10 Points to consider when shopping for an EV
Growing choice, dropping costs and greater range are just some of the reasons electric vehicles are increasingly popular and a realistic choice for many motorists these days.
If you’re considering going electric for your next vehicle, have a look at the pros and cons of electric cars, and how they stack up against conventionally powered vehicles, to help you make a decision.
Cheaper to run
Electric cars are generally one third cheaper to run than conventionally powered vehicles on a cost-per-mile basis, which could make a welcome difference to annual fuel bills, though keep in mind electricity costs vary across the country. Two Edmunds editors who drove Nissan Leaf EVs for three years both reported saving money on fuel and oil changes compared to the gas-powered cars they replaced, with one writer saving $3,400 in fuel costs over his 30-mpg Honda Fit commuter car. Fewer moving parts to wear out and replace also cut down on maintenance costs.
Quick and fun to drive
Buying an electric car doesn’t have to mean settling for a bland driving experience. Power is delivered quickly resulting in levels of torque and acceleration that compare favorably to many conventional cars with similar power. At the top end of the market, the Tesla Model S can get from 0 to 60 mph in 2.5 seconds.
As a pedestrian, you may have jumped when noticing an electric car creeping up along a street with just a whisper. Electric-powered engines mean EVs are not only quieter but generally smoother to drive than vehicles with internal combustion engines, which may make for a more relaxing experience on the road.
Convenient to recharge at home
Getting home from work and plugging your car into your charging unit is easy, and cuts out the need to go to the gas station again, at least for fuel, anyway. Shared charging stations for apartment blocks, as well as public and workplace charging stations, are increasing in number to make recharging more accessible.
Clean and green
While some emissions may be produced to make the electricity on which electric cars run, EVs themselves have no tailpipe emissions (or tailpipes, for that matter). Gas- and diesel-powered cars and trucks, on the other hand, emit fumes harmful to our health and the environment.
Higher sticker prices
EVs generally cost more upfront than similarly sized conventional rides and a consumer survey carried out for RoadLoans showed the high cost of purchase to be the top turn-off for ownership. Prices are falling, though, and federal tax credits up to $7,500 are available to offset the cost, while some states offer incentives, too. It may also be worth considering buying used, after someone else has taken the depreciation hit. In fact, some of the fastest-selling used cars are now EVs.
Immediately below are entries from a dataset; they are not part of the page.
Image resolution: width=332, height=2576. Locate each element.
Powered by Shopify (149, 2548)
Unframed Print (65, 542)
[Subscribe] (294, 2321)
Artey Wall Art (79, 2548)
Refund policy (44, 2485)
Range anxiety is a major concern among prospective car buyers and encountering a flat battery was the biggest worry about purchasing an electric vehicle within our RoadLoans survey. There are numerous electric vehicles with ranges over 100 miles, which is fine for the average daily round-trip commute of 30 miles, but not so good if you want the flexibility to go interstate or take a road trip. The longest ranges tend to come with the more expensive models, with the likes of the Tesla Model S, which offers a range of 335 miles, starting at $68,000. Yet the more affordable Chevrolet Bolt (from $37,495) and Tesla Model 3 (from $35,000) come with ranges beyond 200 miles, and other such vehicles are on the way.
Long recharging times
It takes a lot longer to recharge a car’s battery than to fill up a tank with gas. Times vary depending on the size of the battery and the speed of the charging point, but it typically takes a number of hours to fully charge. Adding 25 miles of range per hour is common with 240-volt sources. DC fast-charging stations speed up the process, providing 90 miles of range in 30 minutes for the new Chevrolet Bolt, for example.
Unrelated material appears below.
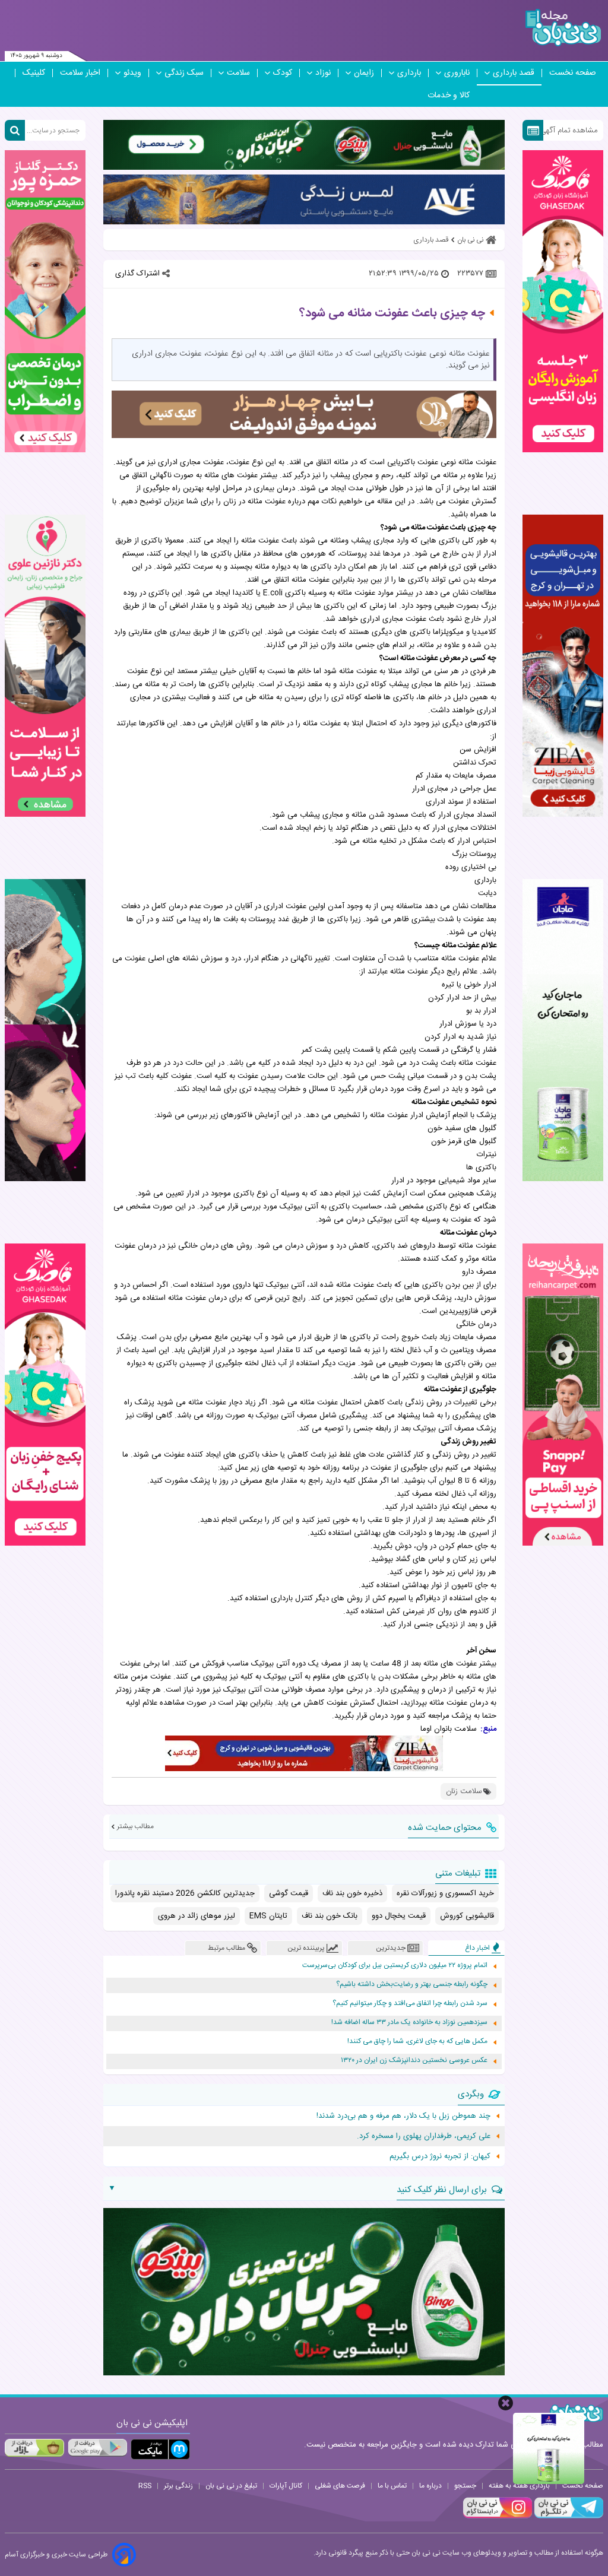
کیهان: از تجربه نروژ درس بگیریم (440, 2156)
The choice of electric cars is much smaller than the array of gas and diesel vehicles on the market, and it will take a while for that to change. Options are expanding all the time, though, from automakers across the industry. Vehicles expected to arrive this year include SUVs such as the Kia Niro EV, Hyundai Kona EV, Jaguar I-Pace and Audi E-Tron Quattro. If you’re not ready for an all-electric model, hybrid cars expand the options further. Hybrids run on a gasoline engine with an electric motor to add power when needed, while plugin hybrids (PHEVs) rely on the electric motor but have a gas engine as a backup power source.
There are relatively few public charging stations across the country, with a University of Michigan report last year counting 16,000 compared to 112,000 gas stations. As you would expect, infrastructure to support electric cars is expanding quickly along with the growth in EV sales. Volkswagen, for example, has agreed to install 2,800 charging stations in 17 U.S. cities, spread over 500 locations, by June 2019, with 75 percent at workplaces and others at multi-family homes like apartment buildings, and in high-traffic areas.
EVs tempting more buyers
Electric vehicles are not for everyone, and gas-powered cars are certainly not about to disappear overnight, but the numbers show they’re tempting more car buyers to part with their money and get behind the wheel. Last year saw a record number of electric cars sold in the U.S., at nearly 200,000, and 2018 sales are expected to surpass that figure. Thinking about the pros and cons of electric cars will help you decide whether you want to plug in, too.